» TO BE DONE: Reproduce the data below, swapping each occurrence of "Login" for "Sign In" and leaving everything else unchanged.

» Data items:
- - - -
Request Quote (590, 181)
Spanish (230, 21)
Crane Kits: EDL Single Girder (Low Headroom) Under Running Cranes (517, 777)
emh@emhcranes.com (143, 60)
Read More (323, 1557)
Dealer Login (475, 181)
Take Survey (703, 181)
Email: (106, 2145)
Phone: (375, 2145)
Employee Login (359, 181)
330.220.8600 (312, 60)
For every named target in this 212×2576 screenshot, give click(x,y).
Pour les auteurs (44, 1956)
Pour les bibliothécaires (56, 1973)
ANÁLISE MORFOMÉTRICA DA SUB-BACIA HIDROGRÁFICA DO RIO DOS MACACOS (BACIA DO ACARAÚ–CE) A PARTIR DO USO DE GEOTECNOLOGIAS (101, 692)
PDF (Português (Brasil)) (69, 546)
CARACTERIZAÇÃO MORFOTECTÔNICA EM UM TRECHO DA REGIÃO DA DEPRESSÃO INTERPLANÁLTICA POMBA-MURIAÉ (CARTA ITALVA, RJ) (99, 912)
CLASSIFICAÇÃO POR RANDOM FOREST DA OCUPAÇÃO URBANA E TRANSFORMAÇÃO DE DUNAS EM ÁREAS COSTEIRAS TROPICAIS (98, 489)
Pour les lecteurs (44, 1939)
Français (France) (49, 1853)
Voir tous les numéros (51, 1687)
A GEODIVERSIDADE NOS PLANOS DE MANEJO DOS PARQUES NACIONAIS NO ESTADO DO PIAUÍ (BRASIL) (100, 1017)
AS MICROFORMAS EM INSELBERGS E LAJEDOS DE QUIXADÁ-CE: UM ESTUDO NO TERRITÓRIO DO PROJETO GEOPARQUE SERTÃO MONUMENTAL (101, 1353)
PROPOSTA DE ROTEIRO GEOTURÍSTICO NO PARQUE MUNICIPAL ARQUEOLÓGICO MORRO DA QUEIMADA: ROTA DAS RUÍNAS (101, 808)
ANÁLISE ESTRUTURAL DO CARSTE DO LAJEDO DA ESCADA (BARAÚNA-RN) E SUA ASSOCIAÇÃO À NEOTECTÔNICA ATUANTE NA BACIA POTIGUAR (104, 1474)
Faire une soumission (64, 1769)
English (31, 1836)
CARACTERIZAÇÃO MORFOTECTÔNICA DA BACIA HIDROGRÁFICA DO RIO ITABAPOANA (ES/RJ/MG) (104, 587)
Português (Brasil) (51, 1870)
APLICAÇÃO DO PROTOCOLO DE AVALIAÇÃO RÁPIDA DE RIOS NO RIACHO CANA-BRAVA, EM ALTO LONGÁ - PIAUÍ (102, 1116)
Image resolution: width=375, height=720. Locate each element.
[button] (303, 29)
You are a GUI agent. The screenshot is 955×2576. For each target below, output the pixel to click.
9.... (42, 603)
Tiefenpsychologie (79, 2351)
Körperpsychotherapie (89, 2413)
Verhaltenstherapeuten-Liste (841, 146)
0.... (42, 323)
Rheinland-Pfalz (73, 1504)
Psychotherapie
- - - -
» ANSWER TO THE PROBLEM:
Request Quote (590, 181)
Spanish (230, 21)
Crane Kits: EDL Single Girder (Low Headroom) Under Running Cranes (517, 777)
emh@emhcranes.com (143, 60)
Read More (323, 1557)
Dealer Sign In (475, 181)
Take Survey (703, 181)
Email: (106, 2145)
Phone: (375, 2145)
Employee Sign In (359, 181)
330.220.8600 (312, 60)
For every named target in this 212×2576 screenshot, give click(x,y).
Pour les auteurs (44, 1956)
Pour les bibliothécaires (56, 1973)
ANÁLISE MORFOMÉTRICA DA SUB-BACIA HIDROGRÁFICA DO RIO DOS MACACOS (BACIA DO ACARAÚ–CE) A PARTIR DO USO DE GEOTECNOLOGIAS (101, 692)
PDF (Português (Brasil)) (69, 546)
CARACTERIZAÇÃO MORFOTECTÔNICA EM UM TRECHO DA REGIÃO DA DEPRESSÃO INTERPLANÁLTICA POMBA-MURIAÉ (CARTA ITALVA, RJ) (99, 912)
CLASSIFICAÇÃO POR RANDOM FOREST DA OCUPAÇÃO URBANA E TRANSFORMAÇÃO DE DUNAS EM ÁREAS COSTEIRAS TROPICAIS (98, 489)
Pour les lecteurs (44, 1939)
Français (France) (49, 1853)
Voir tous les numéros (51, 1687)
A GEODIVERSIDADE NOS PLANOS DE MANEJO DOS PARQUES NACIONAIS NO ESTADO DO PIAUÍ (BRASIL) (100, 1017)
AS MICROFORMAS EM INSELBERGS E LAJEDOS DE QUIXADÁ-CE: UM ESTUDO NO TERRITÓRIO DO PROJETO GEOPARQUE SERTÃO MONUMENTAL (101, 1353)
PROPOSTA DE ROTEIRO GEOTURÍSTICO NO PARQUE MUNICIPAL ARQUEOLÓGICO MORRO DA QUEIMADA: ROTA DAS RUÍNAS (101, 808)
ANÁLISE ESTRUTURAL DO CARSTE DO LAJEDO DA ESCADA (BARAÚNA-RN) E SUA ASSOCIAÇÃO À NEOTECTÔNICA ATUANTE NA BACIA POTIGUAR (104, 1474)
Faire une soumission (64, 1769)
English (31, 1836)
CARACTERIZAÇÃO MORFOTECTÔNICA DA BACIA HIDROGRÁFICA DO RIO ITABAPOANA (ES/RJ/MG) (104, 587)
Português (Brasil) (51, 1870)
APLICAÇÃO DO PROTOCOLO DE AVALIAÇÃO RÁPIDA DE RIOS NO RIACHO CANA-BRAVA, EM ALTO LONGÁ - PIAUÍ (102, 1116)
Image resolution: width=375, height=720. Locate each element.
[button] (303, 29)
You are a GUI agent. The screenshot is 955×2576. For each target below, output the pixel to click.
9.... (42, 603)
Tiefenpsychologie (79, 2351)
Körperpsychotherapie (89, 2413)
Verhaltenstherapeuten-Liste (841, 146)
0.... (42, 323)
Rheinland-Pfalz (73, 1504)
Psychotherapie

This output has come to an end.